To solve this system of equations, we will use the method of elimination, which involves manipulating the equations to eliminate one of the variables.

Step 1: Pick two equations and eliminate one variable.
Let's eliminate the x-variable from equations (1) and (2). Multiply equation (2) by 4 and equation (1) by 3 to match the coefficients of x:

(3) 12x + 4y + 2z = -7 [multiply by 3]
(4) 12x - 48y + 24z = -16 [multiply by 4]
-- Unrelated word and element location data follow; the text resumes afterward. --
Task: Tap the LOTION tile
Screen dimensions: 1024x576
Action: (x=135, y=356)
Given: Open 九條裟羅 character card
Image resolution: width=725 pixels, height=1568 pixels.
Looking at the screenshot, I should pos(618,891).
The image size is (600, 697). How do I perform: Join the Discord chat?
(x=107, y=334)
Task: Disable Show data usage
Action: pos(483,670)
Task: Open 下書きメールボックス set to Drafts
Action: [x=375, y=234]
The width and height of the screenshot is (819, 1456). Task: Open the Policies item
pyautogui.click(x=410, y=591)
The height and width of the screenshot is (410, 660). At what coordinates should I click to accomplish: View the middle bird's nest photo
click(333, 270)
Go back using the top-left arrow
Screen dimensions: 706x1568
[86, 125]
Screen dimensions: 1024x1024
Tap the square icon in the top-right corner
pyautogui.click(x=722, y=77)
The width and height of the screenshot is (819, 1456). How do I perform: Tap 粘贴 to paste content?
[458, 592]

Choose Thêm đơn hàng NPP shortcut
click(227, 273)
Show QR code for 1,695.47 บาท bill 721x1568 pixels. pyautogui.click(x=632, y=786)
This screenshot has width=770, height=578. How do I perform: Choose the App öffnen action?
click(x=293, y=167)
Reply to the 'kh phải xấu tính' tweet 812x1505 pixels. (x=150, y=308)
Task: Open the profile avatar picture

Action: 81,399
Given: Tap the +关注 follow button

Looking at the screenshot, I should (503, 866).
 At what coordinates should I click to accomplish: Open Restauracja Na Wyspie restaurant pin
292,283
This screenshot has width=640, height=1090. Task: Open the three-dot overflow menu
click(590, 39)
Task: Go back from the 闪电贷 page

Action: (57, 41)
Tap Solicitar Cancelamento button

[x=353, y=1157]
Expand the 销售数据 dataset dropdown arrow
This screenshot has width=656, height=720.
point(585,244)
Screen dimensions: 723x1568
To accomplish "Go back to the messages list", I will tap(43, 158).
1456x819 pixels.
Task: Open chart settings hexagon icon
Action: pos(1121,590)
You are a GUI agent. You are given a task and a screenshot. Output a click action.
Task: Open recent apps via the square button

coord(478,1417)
Now, subtract equation (4) from equation (3):
(3) - (4) = (12x + 4y + 2z) - (12x - 48y + 24z) = -7 - (-16)

This simplifies to:
52y - 22z = -7 + 16
52y - 22z = 9 [equation (5)]

Step 2: Pick two equations and eliminate another variable.
Let's eliminate the y-variable from equations (2) and (3). Multiply equation (2) by 16 and equation (3) by 12 to match the coefficients of y:

(2) 3x - 12y + 6z = -4 [multiply by 16]
(3) 9x - 16y + 4z = -3 [multiply by 12]

Now, subtract equation (3) from equation (2):
(2) - (3) = (3x - 12y + 6z) - (9x - 16y + 4z) = -4 - (-3)

This simplifies to:
x + 10y + 2z = -4 + 3
x + 10y + 2z = -1 [equation (6)]

Step 3: Now, we have two equations with two variables:
Equation (5): 52y - 22z = 9
Equation (6): x + 10y + 2z = -1

From equation (6), we can solve for x:
x = -1 - 10y - 2z [equation (7)]

Step 4: Substitute the value of x from equation (7) into equation (5):
52y - 22z = 9
-1 - 10y - 2z + 10y + 2z = 9 [substituted x]

Simplifying further:
-1 + 9 = 52y - 22z
8 = 52y - 22z [equation (8)]

Step 5: Now, we have two equations with two variables:
Equation (8): 8 = 52y - 22z
Equation (5): 52y - 22z = 9

Since both equations have the same terms, we can conclude that these equations represent the same line. Therefore, the system of equations has no solution.

In conclusion, the given system of equations has no solution.